GLSL Fragment Shader: control color by time passed

0
votes

I am trying to write a simple shader (with the help of THREE.js), where the colour will update as time passes (from black to white).

Using examples I am calculating the time passing, and then using this to set my gl_FragColor, however it is not working: The particles stay black, and then suddenly pop to 100% some time in (approx 10seconds).
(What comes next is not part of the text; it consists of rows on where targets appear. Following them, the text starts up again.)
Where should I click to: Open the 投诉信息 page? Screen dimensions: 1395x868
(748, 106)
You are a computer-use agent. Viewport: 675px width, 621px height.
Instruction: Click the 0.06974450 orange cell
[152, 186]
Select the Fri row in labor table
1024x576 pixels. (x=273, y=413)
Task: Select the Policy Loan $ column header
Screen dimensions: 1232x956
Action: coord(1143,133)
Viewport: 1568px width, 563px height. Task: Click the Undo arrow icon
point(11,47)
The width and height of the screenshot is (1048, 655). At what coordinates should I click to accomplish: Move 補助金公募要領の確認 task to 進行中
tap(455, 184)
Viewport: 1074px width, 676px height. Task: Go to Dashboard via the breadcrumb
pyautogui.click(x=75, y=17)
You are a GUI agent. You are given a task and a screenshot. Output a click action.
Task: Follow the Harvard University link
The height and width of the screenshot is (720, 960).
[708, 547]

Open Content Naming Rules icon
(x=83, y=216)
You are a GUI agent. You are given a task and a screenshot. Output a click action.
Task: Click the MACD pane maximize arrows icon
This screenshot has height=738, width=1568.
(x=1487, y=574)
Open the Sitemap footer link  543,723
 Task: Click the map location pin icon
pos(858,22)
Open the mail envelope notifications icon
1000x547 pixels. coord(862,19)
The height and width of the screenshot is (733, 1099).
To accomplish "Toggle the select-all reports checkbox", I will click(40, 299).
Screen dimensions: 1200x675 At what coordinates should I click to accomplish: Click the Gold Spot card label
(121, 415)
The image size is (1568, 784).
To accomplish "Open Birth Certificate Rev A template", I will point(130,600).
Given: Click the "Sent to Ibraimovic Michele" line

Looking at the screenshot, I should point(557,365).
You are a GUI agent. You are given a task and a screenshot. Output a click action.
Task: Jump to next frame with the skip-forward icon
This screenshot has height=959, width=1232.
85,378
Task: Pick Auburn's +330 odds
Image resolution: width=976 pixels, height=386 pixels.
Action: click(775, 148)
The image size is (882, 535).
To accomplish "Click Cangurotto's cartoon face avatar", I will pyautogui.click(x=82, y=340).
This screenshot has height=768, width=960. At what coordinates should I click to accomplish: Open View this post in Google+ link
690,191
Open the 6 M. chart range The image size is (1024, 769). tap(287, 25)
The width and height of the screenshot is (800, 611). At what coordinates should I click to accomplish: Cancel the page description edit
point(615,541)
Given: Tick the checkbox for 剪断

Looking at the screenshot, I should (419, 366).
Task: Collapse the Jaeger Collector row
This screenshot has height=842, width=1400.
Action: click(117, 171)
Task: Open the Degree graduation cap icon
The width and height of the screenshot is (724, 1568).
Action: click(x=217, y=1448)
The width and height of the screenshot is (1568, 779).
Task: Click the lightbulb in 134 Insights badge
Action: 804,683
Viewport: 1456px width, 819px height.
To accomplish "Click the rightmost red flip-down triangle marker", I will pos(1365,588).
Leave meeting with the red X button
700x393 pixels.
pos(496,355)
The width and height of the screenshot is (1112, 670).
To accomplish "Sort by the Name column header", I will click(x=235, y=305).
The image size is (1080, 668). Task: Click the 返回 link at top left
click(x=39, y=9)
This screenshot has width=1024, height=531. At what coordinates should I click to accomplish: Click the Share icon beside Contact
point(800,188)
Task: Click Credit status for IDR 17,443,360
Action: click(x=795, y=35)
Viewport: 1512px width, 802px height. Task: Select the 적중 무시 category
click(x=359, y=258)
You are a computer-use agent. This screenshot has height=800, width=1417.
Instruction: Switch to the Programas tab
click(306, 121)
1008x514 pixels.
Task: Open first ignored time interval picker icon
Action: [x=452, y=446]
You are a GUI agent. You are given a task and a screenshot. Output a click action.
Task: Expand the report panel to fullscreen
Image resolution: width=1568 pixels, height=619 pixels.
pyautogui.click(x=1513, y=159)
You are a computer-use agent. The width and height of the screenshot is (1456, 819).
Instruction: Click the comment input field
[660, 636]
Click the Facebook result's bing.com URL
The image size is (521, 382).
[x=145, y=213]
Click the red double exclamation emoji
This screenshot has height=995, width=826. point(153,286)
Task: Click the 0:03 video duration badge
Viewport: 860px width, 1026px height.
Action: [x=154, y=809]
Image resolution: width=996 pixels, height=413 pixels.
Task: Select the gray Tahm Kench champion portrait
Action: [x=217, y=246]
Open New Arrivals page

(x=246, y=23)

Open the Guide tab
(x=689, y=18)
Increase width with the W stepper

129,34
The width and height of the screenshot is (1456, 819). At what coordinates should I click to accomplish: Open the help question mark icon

Here is my fragment Shader:

precision highp float;

uniform float uTime;
uniform float uStartTime;

void main() {
    float timePassed = (uTime - uStartTime) / 1000.0 * 0.1;

    gl_FragColor = vec4(fract(timePassed), fract(timePassed), fract(timePassed), 1.0);
}

Here is how I set up my material:

const simulationMaterial = new THREE.ShaderMaterial({
        uniforms: {
            tPositions: { type: 't', value: positionsTexture },
            tOrigins: { type: 't', value: originsTexture },
            tPerlin: { type: 't', value: perlinTexture },
            uTime: { type: 'f', value: 0.0 },
            uStartTime: { type: 'f', value: Date.now() },
        },
        vertexShader: vertexSimulationShader,
        fragmentShader: fragmentSimulationShader,
        side: THREE.DoubleSide,
        transparent: true,
    });

And here is how I'm updating the uniforms (in a loop)

simulationMaterial.needsUpdate = true;
simulationMaterial.uniforms.uTime.value = Date.now();

My vertex shader is working fine:

precision highp float;

        uniform vec3 color;
        uniform sampler2D tPositions;

        uniform mat4 modelViewMatrix;
        uniform mat4 projectionMatrix;

        attribute vec2 uv;
        attribute vec3 position;
        attribute vec3 offset;
        attribute vec3 particlePosition;
        attribute vec4 orientationStart;
        attribute vec4 orientationEnd;

        varying vec3 vPosition;
        varying vec3 vColor;

        void main(){
            vPosition = position;
            vec4 orientation = normalize( orientationStart );
            vec3 vcV = cross( orientation.xyz, vPosition );
            vPosition = vcV * ( 2.0 * orientation.w ) + ( cross( orientation.xyz, vcV ) * 2.0 + vPosition );

            vec4 data = texture2D( tPositions, uv );
            vec3 particlePosition = (data.xyz - 0.5) * 1000.0;

            vColor = data.xyz;

            gl_Position = projectionMatrix * modelViewMatrix * vec4(  vPosition + particlePosition, 1.0 );
        }

Really can't see what I'm doing wrong.

1
three.jsglslwebglfragment-shader
A speculation: That multiplication with 0.1 might be why you get that 10 seconds thing. It's equivalent to dividing by 10. For cases like this, I'd rather define a time constant which would determine how long it'd take for the transition to complete. Your problem might also be the fract() function. Remember that you divide by 1000.0, so your resolution becomes seconds.SenselessCoder
Hey, the multiplication by 0.1 isn't the issue I don't think... it pops to white not at exactly 10 seconds... in fact the time it pops white doesn't seem consistent. The milliseconds / 1000 and then * 0.1 should make it go from black to white every 10seconds... and then the fract function should make it go back to 0.0 if it's over 1.0. (It is also broken if I remove the fract function, or if I test with sin)Jack Wild
I also just tried using the time constant approach and it did the same thing.Jack Wild
Now I have got it working if I calculate the time elapsed on the CPU and upload that value as a uniform, rather than calculating it in the shader. I wonder if the value returned by Date.now() is too large / out of bounds.Jack Wild
Sorry, I was in the middle of updating my comment when you posted. I've included a link to the GLSL docs. Hope that helps!TheJim01

1 Answers

2
votes

The shader's highp float type, which is 32-bit, is not large enough to represent accurately values as big as Date.now(). In fact, the last integer that is accurately representable as a 32-bit float is 16,777,217, which is 5 orders of magnitude smaller than Date.now() today. That is to say, this type is not large enough to meaningfully be able to calculate (Date.now()+10) - Date.now()). Javascript engines represent numbers as 64-bit floats, which has the necessary range for the arithmetic to work sufficiently precisely.

You have found the correct solution yourself - do the really big arithmetic on the CPU in big enough types. Calculate the elapsed time on the CPU and pass it as a uniform to the shader.